Suppose that while gathering information for a corporate client’s Form 10K, you come across evidence of a material violation of the securities laws. You comply with the new SEC Standards of Professional Conduct for Attorneys (which took effect on Aug. 5, 2003) by reporting the evidence to the CEO or Chief Legal Officer of the client, who responds by asking your firm to conduct a through internal investigation to get to the bottom of things. Somehow the SEC gets wind of the problem (maybe the stock price declines 60% within a month after insiders sell off most of their holdings), and the SEC requests the results of your firm’s internal investigation into the alleged wrongdoing. The SEC is willing to enter into a strict confidentiality agreement stating that the SEC will use the information for its purposes only and will not share the information with any third parties.

Meanwhile, the United States Attorney is conducting a parallel criminal investigation, and also asks for the results of your internal investigation.

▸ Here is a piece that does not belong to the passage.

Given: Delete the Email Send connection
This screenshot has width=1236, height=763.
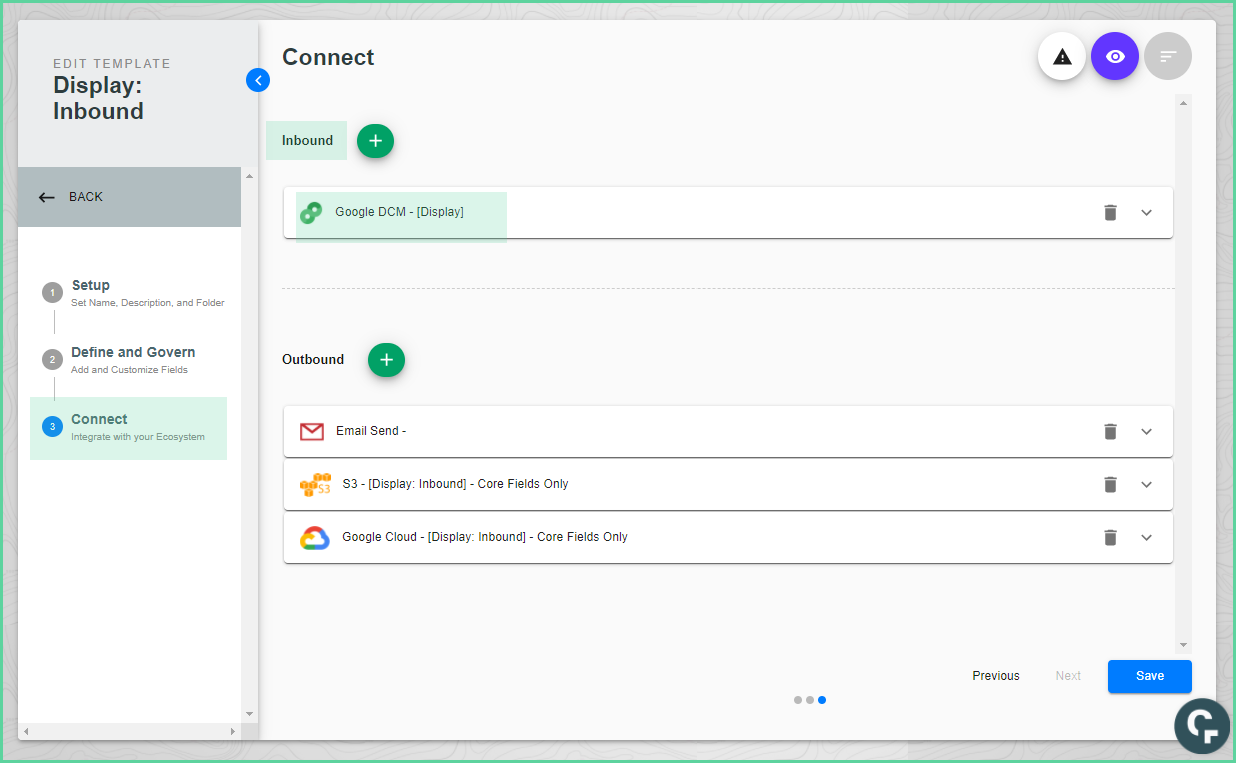Looking at the screenshot, I should 1110,431.

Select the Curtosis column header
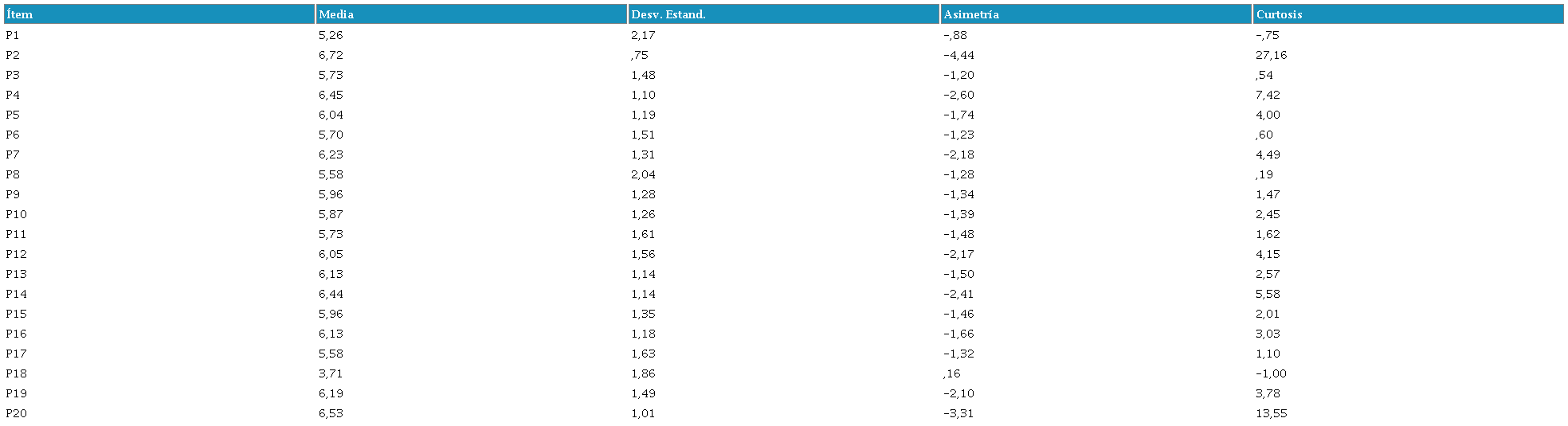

The AUSA handling the matter points out to you that on Jan. 20, 2003 the DOJ released a new set of prosecutorial guidelines for business organizations, which state:

In determining whether to charge a corporation, the prosecutor may consider the corporation’s willingness to identify the culprits within the corporation, including senior executives; to make witnesses available; to disclose the complete results of its internal investigation; and to waive attorney-client and work-product protection. [Emphasis added.]

This guideline, and others issued along with it, trace their origin to principles set down in the so-called “Holder Memorandum,” issued by then-Deputy Attorney General Eric Holder in the late 1990s. “It’s phrased as a carrot,” says Robert Anello, a partner at Morvillo Abramowitz Grand Iason & Silberberg, “but it’s really a stick.” If your client won’t agree to turn over the results of the internal investigation and waive the attorney-client privilege as to other information, the DOJ will take a harder line against your client and will seek harsher penalties if it eventually obtains a conviction. [See, Tamar Loomis, “Justice Encourages Waiving Attorney-Client Privilege,” NYLJ, 2/20/2003.]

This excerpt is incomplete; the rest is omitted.